My email is located in the 'About Me' section of this blog.
As a woman, I can't say I understand a man's level of desire. The only thing I've ever felt that came even close to how my husband describes it is how badly I wanted children before they were born.
I don't like to refuse him when he wants intimacy, even when I don't want it, for that reason, but I've come to the point in my life where it's just too much of a good thing for me. His drive is so much higher than my own, I cannot keep up, and it's damaging to my emotions and my self-esteem to try.
I think that masturbation in marriage can be a good marital tool if both spouses agree, and maybe if the wife is involved in other affectionate ways, so it's not just the husband locked in the bathroom alone, and the wife alone in the bedroom feeling guilty, or vice versa.
Sometimes the desire levels are just too different to reconcile, and one spouse or the other shouldn't be shamed or made to feel that they're somehow less of a man or a woman because of that. It just is.
Every marriage is different, I think, and requires a different strategy for giving and expressing love that actually gets the message of love through to each other and themselves.
I`m afraid I have to disagree with you somewhat here Coach Sam. The leaders of the church have been very clear that masturbation (aka: self abuse) is wrong.
Never once is there anything said to even hint that it is OK if you are married and your spouse is OK with it, or that there is any other situation where it is OK. President Kimball said to abandon the practice, he did not say put it off till you are married and get your spouse`s permission and have them present when you do it.
The current Handbook 1 (my calling gives me access to it) lists it along with not paying tithing, not keeping the Word of Wisdom, using pornography etc. as a violation of the standards of the church that a Bishop can usually handle informally rather than call a church court.
I understand that from from a husband-wife relationship perspective what you say makes sense, but from a moral sense it is contrary to what the church teaches.
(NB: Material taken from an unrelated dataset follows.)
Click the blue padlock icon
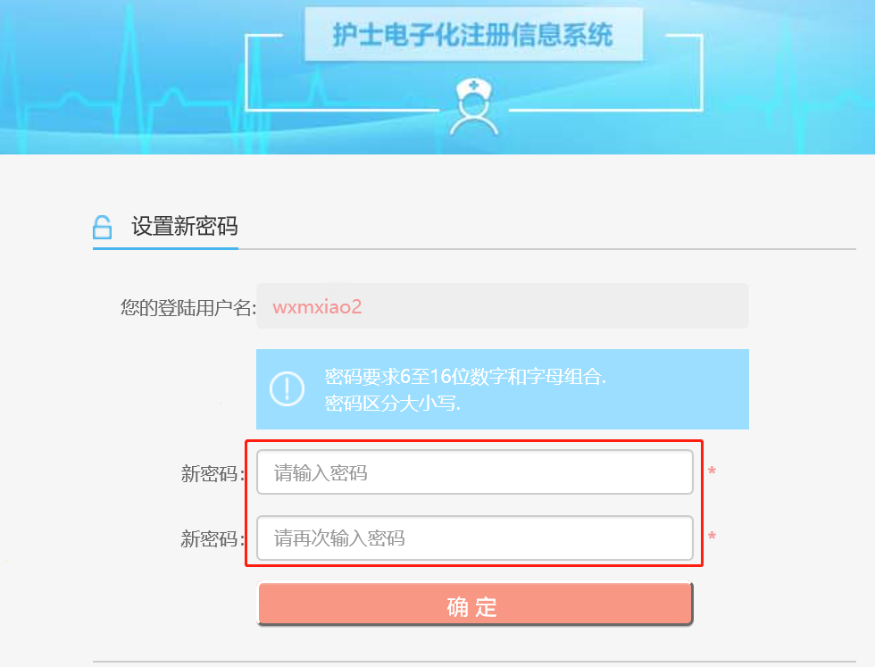Image resolution: width=875 pixels, height=667 pixels. click(x=103, y=227)
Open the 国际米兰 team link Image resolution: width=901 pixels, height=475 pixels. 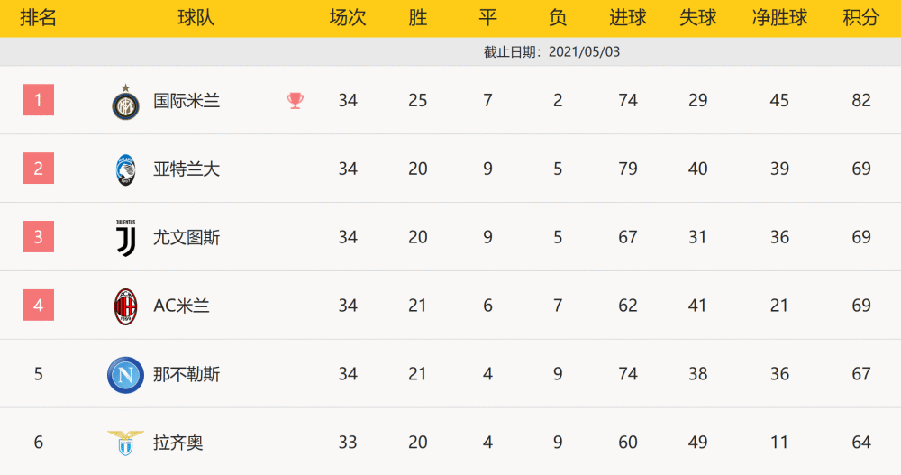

Our sexuality is a divine gift and it is not to be used in that manner.
As for Anonymous, boy do I relate. My wife`s first pregnancy really threw her hormones for a loop and I was pretty much in the same situation. After that pregnancy didn`t have that affect thank goodness.
There needs to be some gentle, loving discussion about each other`s needs. Even when a woman doesn`t feel sexual desire, if she understands her husband`s need and loves him she is usually able to engage sexually as a loving service. I`m not talking duty sex, I`m talking about sex because of emotional love rather than sexual desire. Usually once she decides to engage sexually and foreplay is done well her desire will wake up.
At the same time, if a woman is unable to find sex enjoyable because she is not physically or emotional well enough for that, a man should be able to out of his love for her abstain.
Marriage includes sex, but it does not eliminate the need for sexual self control.
Thanks for your comment Latter Day Marriage.